Items listed in a dataset:
▬▬▬

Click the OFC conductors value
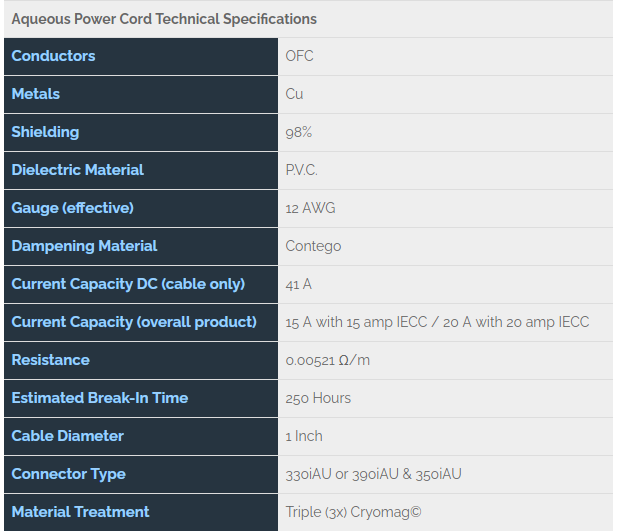The image size is (617, 531). [299, 56]
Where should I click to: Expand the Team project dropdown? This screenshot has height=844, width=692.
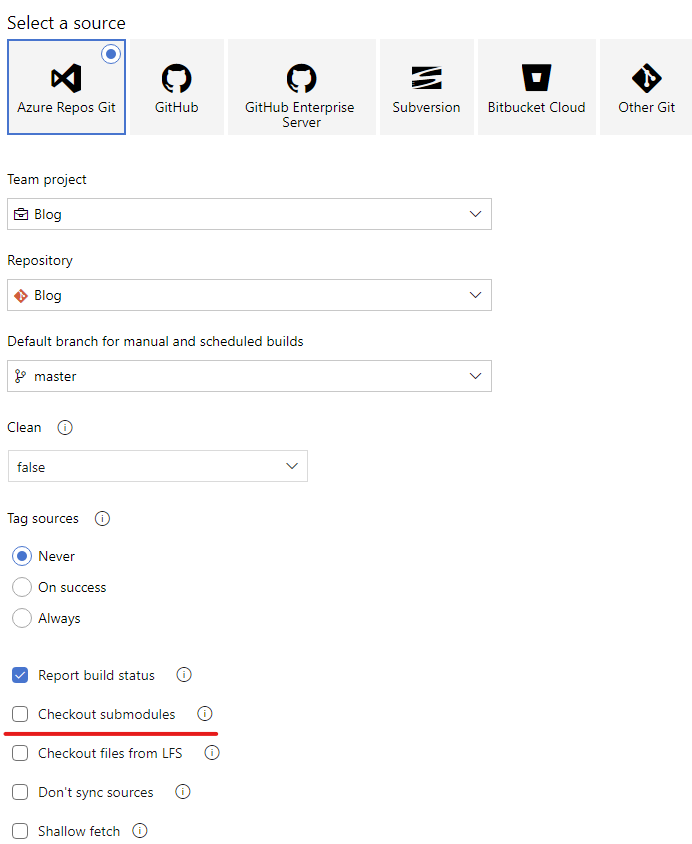click(x=249, y=214)
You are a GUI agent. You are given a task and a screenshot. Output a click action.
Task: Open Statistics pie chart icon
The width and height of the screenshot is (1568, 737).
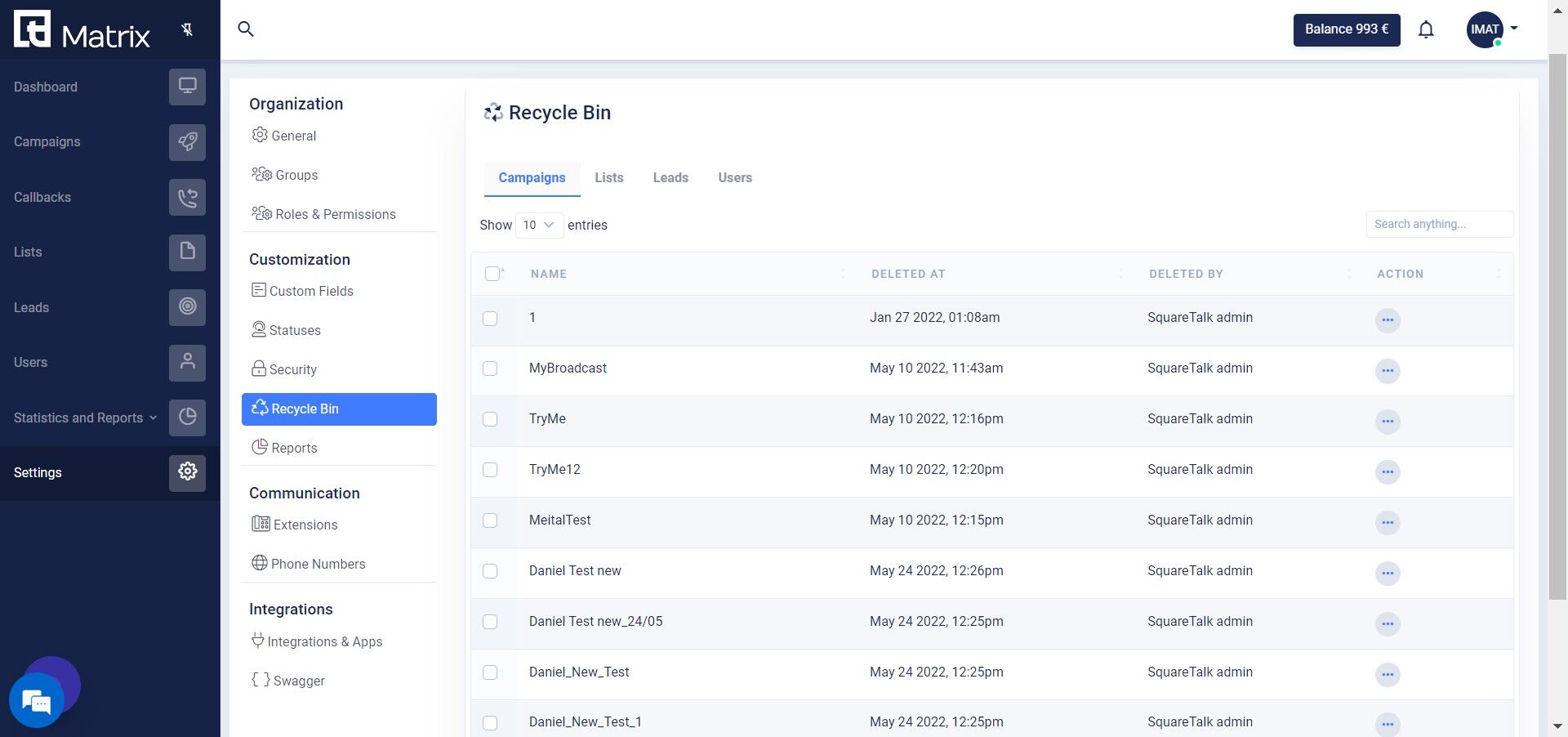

▬▬▬

**Assignment:**
Skip the pictures and quote each line of the entries above, from the first through the line with "You are a GUI", exactly as it appears.

**Finished exercise:**
Click the OFC conductors value
The image size is (617, 531). [299, 56]
Where should I click to: Expand the Team project dropdown? This screenshot has height=844, width=692.
click(x=249, y=214)
You are a GUI agent. You are given a task and a screenshot. Output a click action.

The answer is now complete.